WHAT YOU WILL DO:
Scan the records below for the line containing "Moyens de paiement (956, 2074)" and the line containing "Screws (225, 723)". Copy both, plus every line between, exactly.

● ● ● ● ●

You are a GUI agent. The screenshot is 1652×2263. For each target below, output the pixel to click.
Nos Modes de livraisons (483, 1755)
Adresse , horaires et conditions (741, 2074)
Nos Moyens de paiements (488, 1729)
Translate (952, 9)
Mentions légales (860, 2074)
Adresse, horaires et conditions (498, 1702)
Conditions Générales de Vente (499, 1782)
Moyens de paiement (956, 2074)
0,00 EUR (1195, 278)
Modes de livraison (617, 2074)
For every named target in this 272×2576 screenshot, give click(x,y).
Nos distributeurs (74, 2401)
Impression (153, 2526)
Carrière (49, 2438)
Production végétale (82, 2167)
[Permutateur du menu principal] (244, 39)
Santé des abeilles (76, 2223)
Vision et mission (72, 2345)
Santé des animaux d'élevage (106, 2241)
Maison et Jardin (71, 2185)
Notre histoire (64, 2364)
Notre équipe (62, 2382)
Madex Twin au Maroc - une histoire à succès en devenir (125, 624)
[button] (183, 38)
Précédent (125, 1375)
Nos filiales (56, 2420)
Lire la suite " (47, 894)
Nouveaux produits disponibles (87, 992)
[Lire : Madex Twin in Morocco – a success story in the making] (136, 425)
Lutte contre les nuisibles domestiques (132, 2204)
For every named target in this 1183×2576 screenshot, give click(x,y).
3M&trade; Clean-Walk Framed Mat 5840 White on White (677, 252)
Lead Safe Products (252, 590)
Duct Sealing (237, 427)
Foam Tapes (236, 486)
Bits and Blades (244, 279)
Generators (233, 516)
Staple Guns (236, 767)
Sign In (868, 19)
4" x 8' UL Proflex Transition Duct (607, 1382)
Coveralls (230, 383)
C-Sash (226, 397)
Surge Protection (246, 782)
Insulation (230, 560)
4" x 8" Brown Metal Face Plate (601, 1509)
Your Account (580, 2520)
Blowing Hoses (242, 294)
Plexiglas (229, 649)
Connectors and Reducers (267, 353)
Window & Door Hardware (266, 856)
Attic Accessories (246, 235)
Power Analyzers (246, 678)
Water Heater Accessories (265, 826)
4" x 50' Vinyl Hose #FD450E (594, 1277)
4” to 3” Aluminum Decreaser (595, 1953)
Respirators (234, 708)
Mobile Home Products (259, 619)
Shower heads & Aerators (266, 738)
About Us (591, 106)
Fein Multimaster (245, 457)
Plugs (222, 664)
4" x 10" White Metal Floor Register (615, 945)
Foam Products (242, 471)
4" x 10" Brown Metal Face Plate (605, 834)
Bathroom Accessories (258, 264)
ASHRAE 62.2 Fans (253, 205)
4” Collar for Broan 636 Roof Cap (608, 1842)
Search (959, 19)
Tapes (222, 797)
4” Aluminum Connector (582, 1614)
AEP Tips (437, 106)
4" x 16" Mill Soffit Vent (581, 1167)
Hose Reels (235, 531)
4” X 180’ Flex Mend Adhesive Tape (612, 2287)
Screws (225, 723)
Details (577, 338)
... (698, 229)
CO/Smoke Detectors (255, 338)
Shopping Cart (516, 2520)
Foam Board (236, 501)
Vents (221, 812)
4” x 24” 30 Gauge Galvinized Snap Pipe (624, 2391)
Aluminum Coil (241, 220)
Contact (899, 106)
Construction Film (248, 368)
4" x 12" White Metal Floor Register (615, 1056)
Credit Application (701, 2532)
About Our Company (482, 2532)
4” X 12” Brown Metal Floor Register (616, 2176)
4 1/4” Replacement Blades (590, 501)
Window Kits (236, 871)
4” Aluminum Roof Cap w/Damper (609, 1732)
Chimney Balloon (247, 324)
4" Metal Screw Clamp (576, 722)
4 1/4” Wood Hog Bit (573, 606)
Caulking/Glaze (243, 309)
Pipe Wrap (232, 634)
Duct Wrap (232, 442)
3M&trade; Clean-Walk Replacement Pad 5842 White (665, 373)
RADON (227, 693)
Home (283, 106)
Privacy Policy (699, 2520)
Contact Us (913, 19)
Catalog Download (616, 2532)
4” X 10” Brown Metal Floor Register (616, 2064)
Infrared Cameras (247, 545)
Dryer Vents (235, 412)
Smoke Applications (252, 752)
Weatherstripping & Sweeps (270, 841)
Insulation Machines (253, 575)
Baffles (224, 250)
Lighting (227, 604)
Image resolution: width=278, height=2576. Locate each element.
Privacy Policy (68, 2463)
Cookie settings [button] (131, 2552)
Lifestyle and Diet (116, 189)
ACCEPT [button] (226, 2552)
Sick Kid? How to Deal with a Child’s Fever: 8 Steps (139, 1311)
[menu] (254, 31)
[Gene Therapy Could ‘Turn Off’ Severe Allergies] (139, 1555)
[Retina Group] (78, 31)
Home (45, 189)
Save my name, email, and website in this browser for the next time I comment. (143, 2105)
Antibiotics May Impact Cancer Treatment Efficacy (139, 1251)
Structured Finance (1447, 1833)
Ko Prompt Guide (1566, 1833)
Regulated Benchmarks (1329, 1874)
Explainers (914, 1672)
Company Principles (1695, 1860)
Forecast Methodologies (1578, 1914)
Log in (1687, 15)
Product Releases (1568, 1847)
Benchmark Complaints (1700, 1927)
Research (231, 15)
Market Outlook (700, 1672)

● ● ● ● ●

EXERCISE RESPONSE:
Moyens de paiement (956, 2074)
0,00 EUR (1195, 278)
Modes de livraison (617, 2074)
For every named target in this 272×2576 screenshot, give click(x,y).
Nos distributeurs (74, 2401)
Impression (153, 2526)
Carrière (49, 2438)
Production végétale (82, 2167)
[Permutateur du menu principal] (244, 39)
Santé des abeilles (76, 2223)
Vision et mission (72, 2345)
Santé des animaux d'élevage (106, 2241)
Maison et Jardin (71, 2185)
Notre histoire (64, 2364)
Notre équipe (62, 2382)
Madex Twin au Maroc - une histoire à succès en devenir (125, 624)
[button] (183, 38)
Précédent (125, 1375)
Nos filiales (56, 2420)
Lire la suite " (47, 894)
Nouveaux produits disponibles (87, 992)
[Lire : Madex Twin in Morocco – a success story in the making] (136, 425)
Lutte contre les nuisibles domestiques (132, 2204)
For every named target in this 1183×2576 screenshot, give click(x,y).
3M&trade; Clean-Walk Framed Mat 5840 White on White (677, 252)
Lead Safe Products (252, 590)
Duct Sealing (237, 427)
Foam Tapes (236, 486)
Bits and Blades (244, 279)
Generators (233, 516)
Staple Guns (236, 767)
Sign In (868, 19)
4" x 8' UL Proflex Transition Duct (607, 1382)
Coveralls (230, 383)
C-Sash (226, 397)
Surge Protection (246, 782)
Insulation (230, 560)
4" x 8" Brown Metal Face Plate (601, 1509)
Your Account (580, 2520)
Blowing Hoses (242, 294)
Plexiglas (229, 649)
Connectors and Reducers (267, 353)
Window & Door Hardware (266, 856)
Attic Accessories (246, 235)
Power Analyzers (246, 678)
Water Heater Accessories (265, 826)
4" x 50' Vinyl Hose #FD450E (594, 1277)
4” to 3” Aluminum Decreaser (595, 1953)
Respirators (234, 708)
Mobile Home Products (259, 619)
Shower heads & Aerators (266, 738)
About Us (591, 106)
Fein Multimaster (245, 457)
Plugs (222, 664)
4" x 10" White Metal Floor Register (615, 945)
Foam Products (242, 471)
4" x 10" Brown Metal Face Plate (605, 834)
Bathroom Accessories (258, 264)
ASHRAE 62.2 Fans (253, 205)
4” Collar for Broan 636 Roof Cap (608, 1842)
Search (959, 19)
Tapes (222, 797)
4” Aluminum Connector (582, 1614)
AEP Tips (437, 106)
4" x 16" Mill Soffit Vent (581, 1167)
Hose Reels (235, 531)
4” X 180’ Flex Mend Adhesive Tape (612, 2287)
Screws (225, 723)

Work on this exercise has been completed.